I wouldn’t blame you at this point if you were ready to stay with PowerPoint and dismiss Prezi, but don’t rush into anything, this is not an either or situation. Let me tell you about Prezi’s strengths and you will start to see that it’s horses for courses – which program you’re better off using will depend on what you want to achieve.
So, let’s look at Prezi’s strengths. The biggest thing of course is the ability to zoom in and out of any part of your presentation at will. This complete flexibility is very useful and also impressive to those watching. It makes the presentation visually exciting and that in itself is a huge plus point when it comes to keeping an audience’s attention. The other thing of course is that you can integrate any media seamlessly into your Prezi presentation in a way you simply can’t do easily with PowerPoint.
Another important aspect is Prezi’s stability – once you’ve made it, it’s there as a presentation and everything WILL work; unlike PowerPoint where it seems quite often the audio, or video just fails to activate, or sometimes even appear.
If two, or more, people are making a presentation Prezi is without question the way to go, as each presenter can go anywhere they like in the presentation – remember it’s not linear! That leads to one final big plus – you can deliver the presentation online to several people at once if the need arises. An added bonus is that you and several colleagues can build your Prezi presentations together in real time, even if you’re continents apart.
If you are using Prezi to make sales presentation it lets you adapt your pitch on the fly to address what matters to each customer. Skip forward, explore a side topic, or jump back to review—all without flipping through slides.
Both programs have challenges; PowerPoint is too prescriptive, you are tied into progressive slides making it difficult to go back to a point, or graph, later in the presentation. The other thing is that PowerPoint files can get massive.
Prezi you are restricted to a fairly small number of starter templates, but in all fairness you can add a whole bunch of elements to make them more exciting. One downfall of Prezi though is that if you want it for free you have to make all your presentations public, which may not be realistic. However, for as low as $20 USD you can get rid of the Prezi logo, add your own logo, and keep all your presentations private.
If you make a lot of presentations and want to stand out from the crowd, then Pro Plus is the way to go. Although $159 USD per year, if you use it to make one important deal-winning presentation, it will have been worth it.
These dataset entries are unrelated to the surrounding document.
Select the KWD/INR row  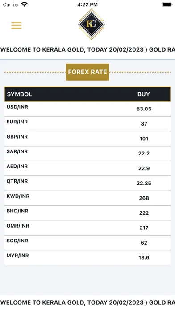pos(88,198)

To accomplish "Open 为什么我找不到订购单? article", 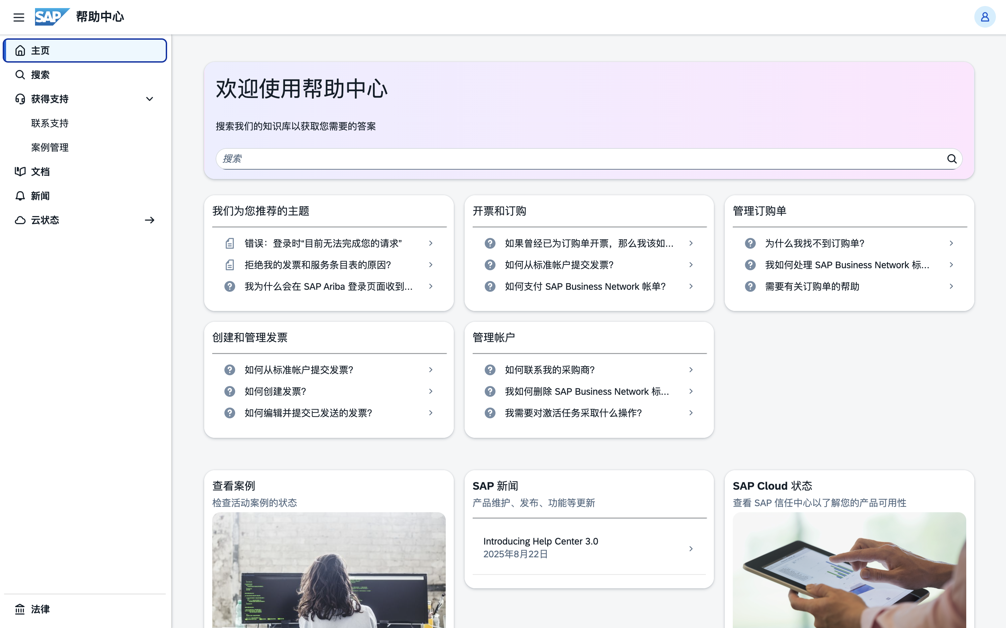I will (x=814, y=243).
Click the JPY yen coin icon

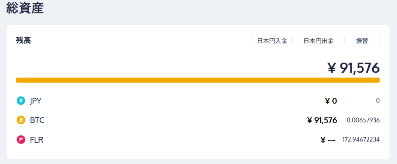tap(21, 101)
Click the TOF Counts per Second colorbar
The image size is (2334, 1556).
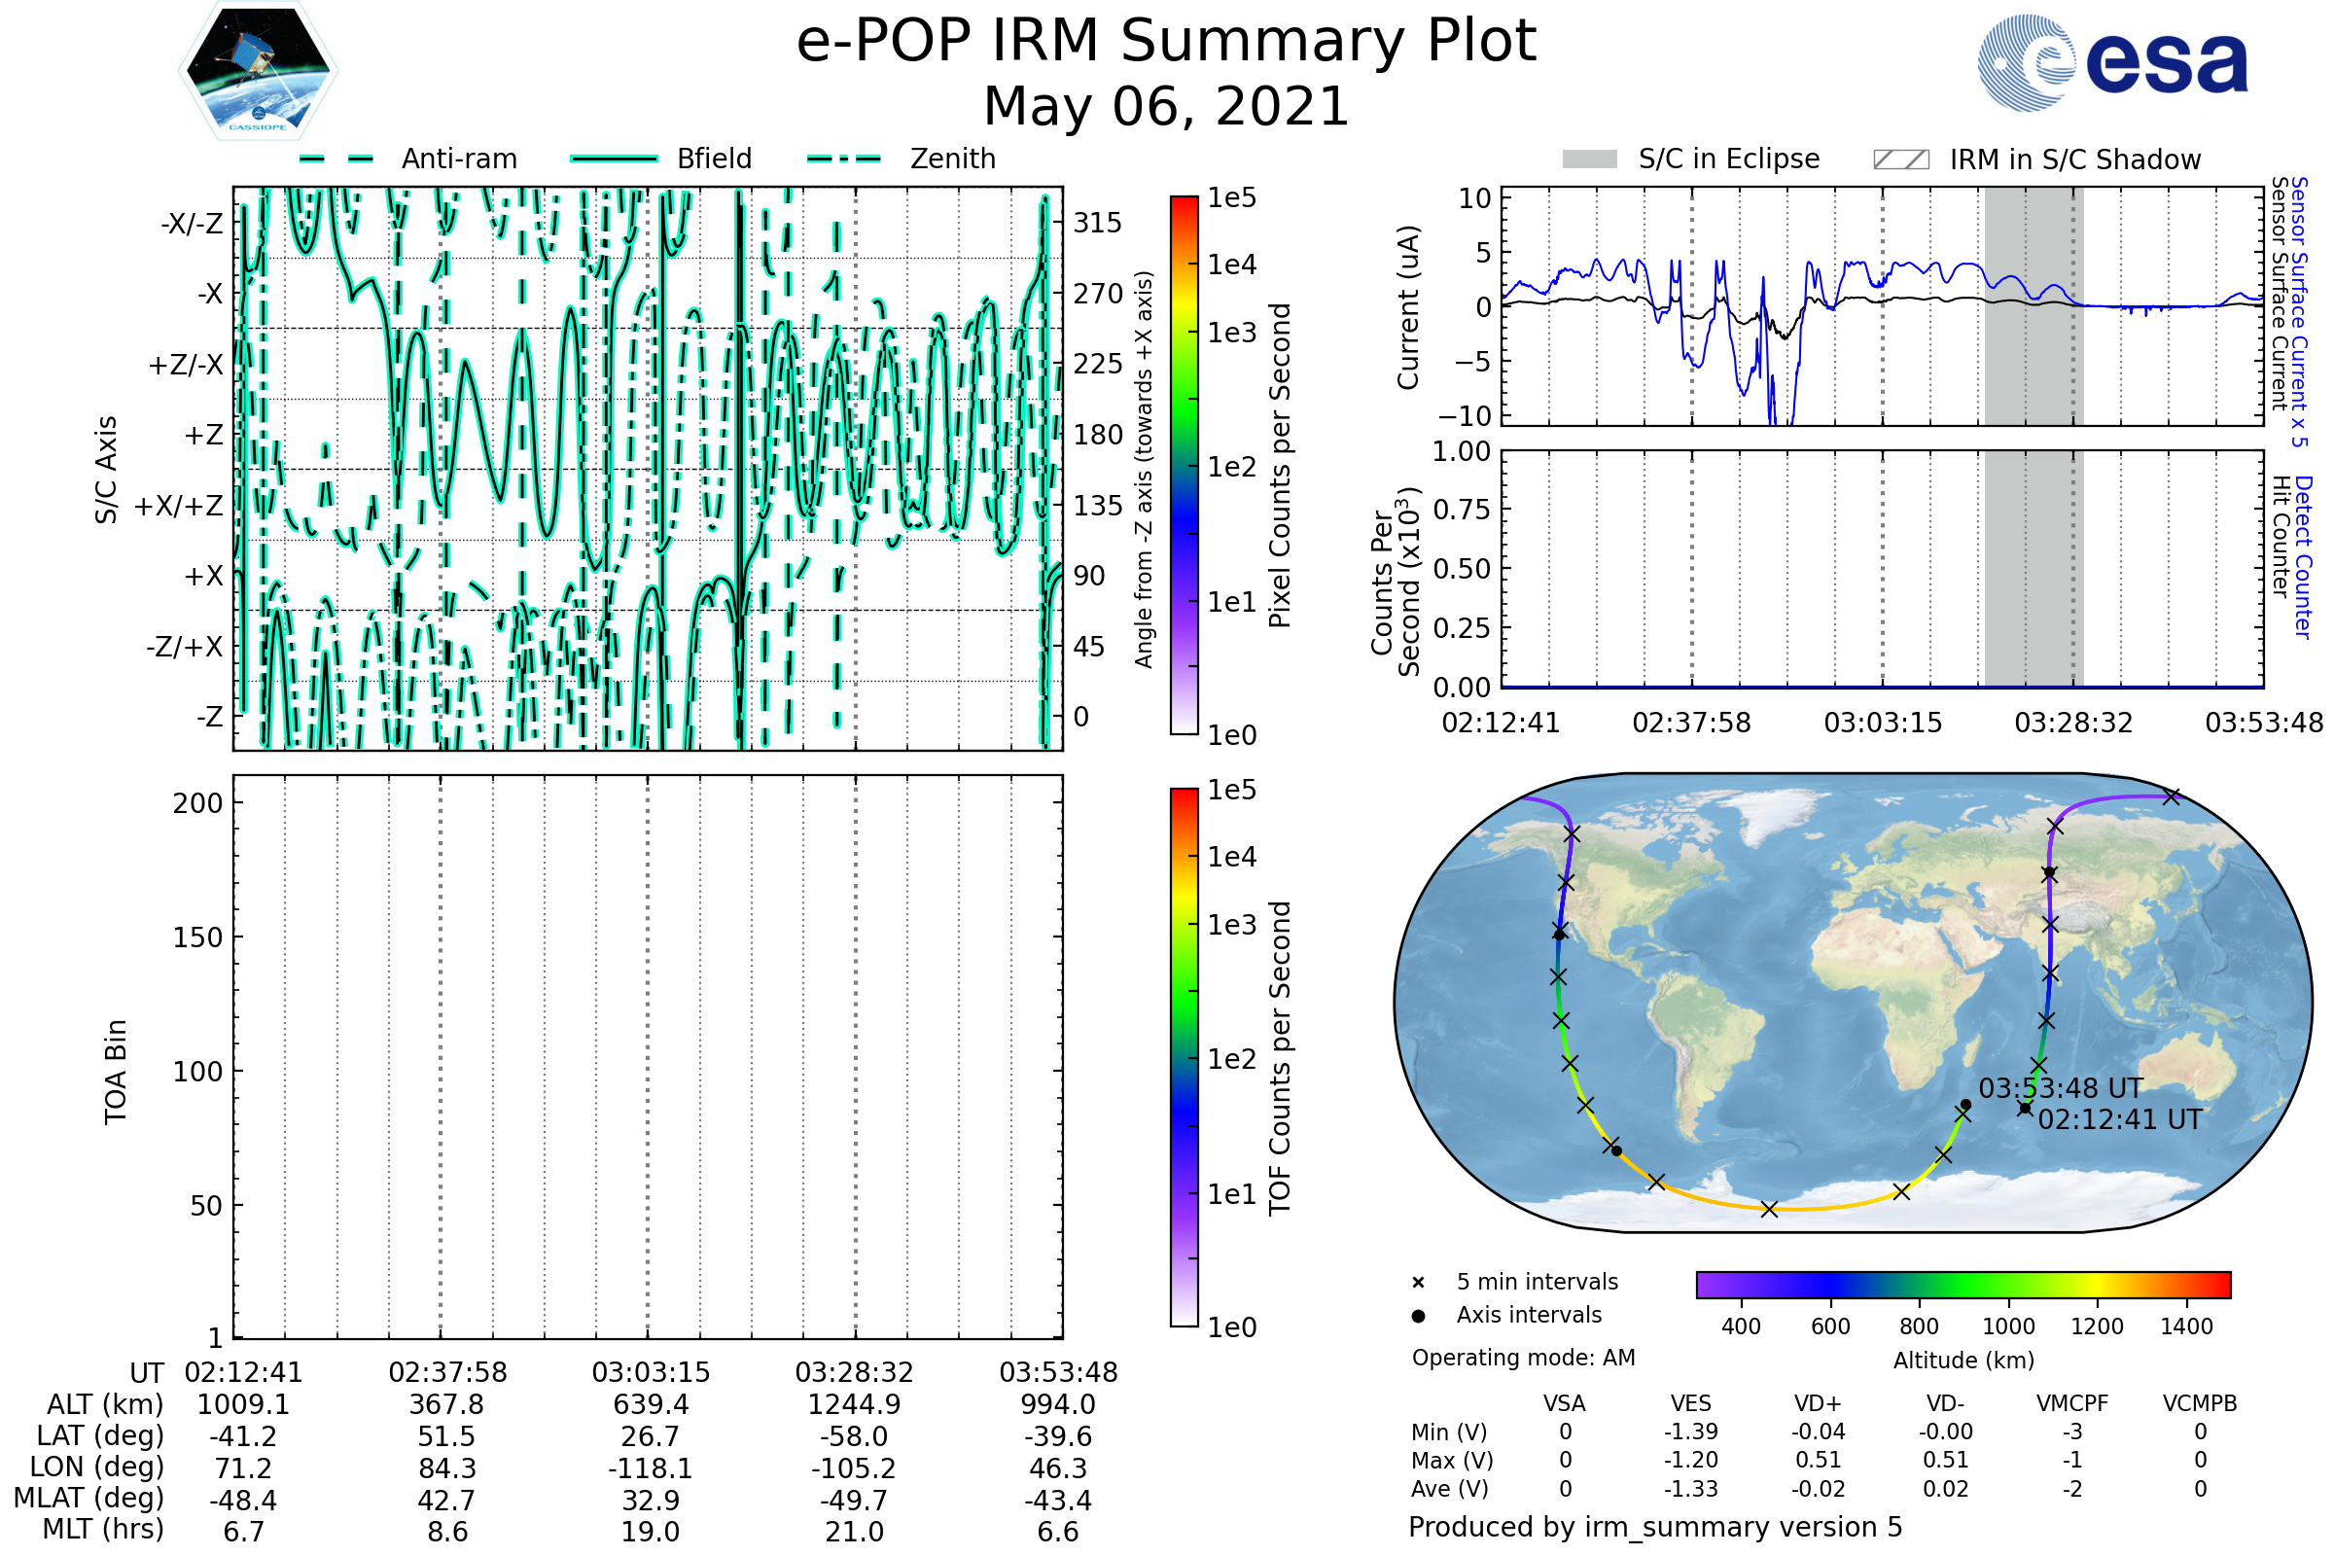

Pro Plus allows you to have unlimited storage, privacy control, access on nay device, premium level support, image editing tools, offline access and advanced Prezi training.
One more thing; there is a learning curve with Prezi – it’s not hard and there are lots of tutorials, but you will need to make an effort.
In my opinion I’d use Prezi for those important pitches and promotional presentations every time – it’s so versatile and impressive.
For everyday presentations PowerPoint is still an excellent program, and for Mac users there is always Keynote which offers far more design-forward templates.
Prezi is to impress – PowerPoint is the stalwart.